Blog Archives
Schizoid Personality is Preventable
Posted by Literary_Titan
A Schizoid at Smith: How Overparenting Leads to Underachieving shares the struggles you went through growing up with parents who sabotaged you at an early age. How hard was it to put this story out in the world for people to read?
The story was many years in the making with its publication seeming inevitable. “Let it Out” (“Let it All Hang Out”, The Hombres, 1967) is daunting especially for the socially phobic. The Diagnostic and Statistical Manual’s ABCs of SPD underscores “indifference to praise or criticism.” When I read reviewers’ rebukes of the book’s florid prose and disjointedness, while symptomatic, I am stung. Beyond the narrative, playlist, and template, my goal is to elevate the profile of this invisible condition with the hope of prevention or earlier intervention. My chagrin, critics, or the consternation of the cast of characters therein are incidental to a greater public service contribution. And that’s another myth, that schizoids are not supposed to care about others. Dr. Elinor Greenberg (“Borderline, Narcissistic, and Schizoid Adaptations”) has stated that they are some of the most sensitive and nice of her clients.
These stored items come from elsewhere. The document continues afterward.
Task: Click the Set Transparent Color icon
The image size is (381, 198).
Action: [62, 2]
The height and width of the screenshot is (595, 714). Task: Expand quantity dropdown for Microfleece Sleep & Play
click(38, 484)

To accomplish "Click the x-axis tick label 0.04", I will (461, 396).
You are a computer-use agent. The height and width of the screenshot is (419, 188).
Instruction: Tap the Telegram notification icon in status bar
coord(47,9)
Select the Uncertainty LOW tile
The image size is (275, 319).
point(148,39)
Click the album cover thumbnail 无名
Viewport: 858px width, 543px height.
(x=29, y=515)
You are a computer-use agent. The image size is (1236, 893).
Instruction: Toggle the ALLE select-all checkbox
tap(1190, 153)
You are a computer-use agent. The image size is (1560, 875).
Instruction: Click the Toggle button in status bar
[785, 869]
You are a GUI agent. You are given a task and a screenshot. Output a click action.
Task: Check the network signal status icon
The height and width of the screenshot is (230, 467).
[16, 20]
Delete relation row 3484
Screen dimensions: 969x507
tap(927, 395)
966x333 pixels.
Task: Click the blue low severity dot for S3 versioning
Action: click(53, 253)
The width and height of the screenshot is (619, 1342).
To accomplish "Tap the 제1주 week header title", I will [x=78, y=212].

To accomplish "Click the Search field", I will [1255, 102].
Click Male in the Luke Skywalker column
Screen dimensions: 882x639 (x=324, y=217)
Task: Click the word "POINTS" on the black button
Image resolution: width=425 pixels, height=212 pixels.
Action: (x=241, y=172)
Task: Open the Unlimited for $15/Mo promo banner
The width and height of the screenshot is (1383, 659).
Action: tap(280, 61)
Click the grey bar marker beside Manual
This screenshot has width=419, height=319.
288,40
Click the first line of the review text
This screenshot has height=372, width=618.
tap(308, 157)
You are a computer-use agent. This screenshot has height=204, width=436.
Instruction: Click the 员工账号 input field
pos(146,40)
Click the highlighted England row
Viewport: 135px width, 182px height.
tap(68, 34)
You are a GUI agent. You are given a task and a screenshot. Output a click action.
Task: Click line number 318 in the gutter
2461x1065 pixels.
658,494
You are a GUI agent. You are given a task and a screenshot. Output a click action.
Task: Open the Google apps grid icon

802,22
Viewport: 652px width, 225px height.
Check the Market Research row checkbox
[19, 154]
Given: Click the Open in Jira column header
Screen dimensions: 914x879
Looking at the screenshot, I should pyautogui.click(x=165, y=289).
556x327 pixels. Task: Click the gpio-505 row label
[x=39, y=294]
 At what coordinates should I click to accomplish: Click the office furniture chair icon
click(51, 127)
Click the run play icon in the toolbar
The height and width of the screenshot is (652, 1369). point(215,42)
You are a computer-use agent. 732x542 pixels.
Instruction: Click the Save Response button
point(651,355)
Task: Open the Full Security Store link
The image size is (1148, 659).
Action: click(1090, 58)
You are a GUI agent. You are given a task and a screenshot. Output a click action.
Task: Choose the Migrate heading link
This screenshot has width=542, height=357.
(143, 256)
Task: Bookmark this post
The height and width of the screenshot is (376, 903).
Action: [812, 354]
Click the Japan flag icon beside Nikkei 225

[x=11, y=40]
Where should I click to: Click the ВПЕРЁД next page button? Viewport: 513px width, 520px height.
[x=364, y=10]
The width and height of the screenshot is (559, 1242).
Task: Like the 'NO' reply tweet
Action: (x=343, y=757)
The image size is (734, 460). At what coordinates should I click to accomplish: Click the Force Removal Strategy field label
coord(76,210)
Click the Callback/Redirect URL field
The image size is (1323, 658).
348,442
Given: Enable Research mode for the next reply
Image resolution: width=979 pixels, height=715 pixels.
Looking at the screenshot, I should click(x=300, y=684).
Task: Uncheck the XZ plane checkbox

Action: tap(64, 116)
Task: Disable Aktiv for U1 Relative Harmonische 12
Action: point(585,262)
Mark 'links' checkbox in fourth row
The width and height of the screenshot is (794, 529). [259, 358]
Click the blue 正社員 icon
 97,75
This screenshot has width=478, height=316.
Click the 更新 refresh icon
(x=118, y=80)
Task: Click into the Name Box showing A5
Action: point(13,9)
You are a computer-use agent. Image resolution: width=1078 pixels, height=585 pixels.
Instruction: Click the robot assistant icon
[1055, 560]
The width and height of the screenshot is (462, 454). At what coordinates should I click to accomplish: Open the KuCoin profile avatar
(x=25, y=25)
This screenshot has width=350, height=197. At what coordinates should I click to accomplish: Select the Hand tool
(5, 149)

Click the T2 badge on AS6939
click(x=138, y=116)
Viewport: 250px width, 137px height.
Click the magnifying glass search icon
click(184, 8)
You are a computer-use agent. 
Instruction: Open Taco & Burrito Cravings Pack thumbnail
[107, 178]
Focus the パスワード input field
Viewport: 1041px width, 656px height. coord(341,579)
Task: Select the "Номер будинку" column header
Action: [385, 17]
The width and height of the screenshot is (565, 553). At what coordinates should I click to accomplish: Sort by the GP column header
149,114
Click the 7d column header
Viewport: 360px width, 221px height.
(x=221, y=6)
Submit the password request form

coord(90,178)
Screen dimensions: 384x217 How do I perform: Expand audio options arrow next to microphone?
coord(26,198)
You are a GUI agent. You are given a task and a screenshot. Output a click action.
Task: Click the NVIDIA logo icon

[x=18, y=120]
I surmise not misanthropic but with a higher wall, a more encrusted shell. They’re operating on the ingrained assumption that intimacy will engulf/annihilate them and that supposition becomes habitual. Dr. Greenberg is clear in stating that schizoids can recover from the diagnosis (retaining traits) if they develop whole object relations. In sum, my DSM-defying and underlying altruism made it far harder not to bare all or miss the main chance.
What were some ideas that were important for you to share in this book?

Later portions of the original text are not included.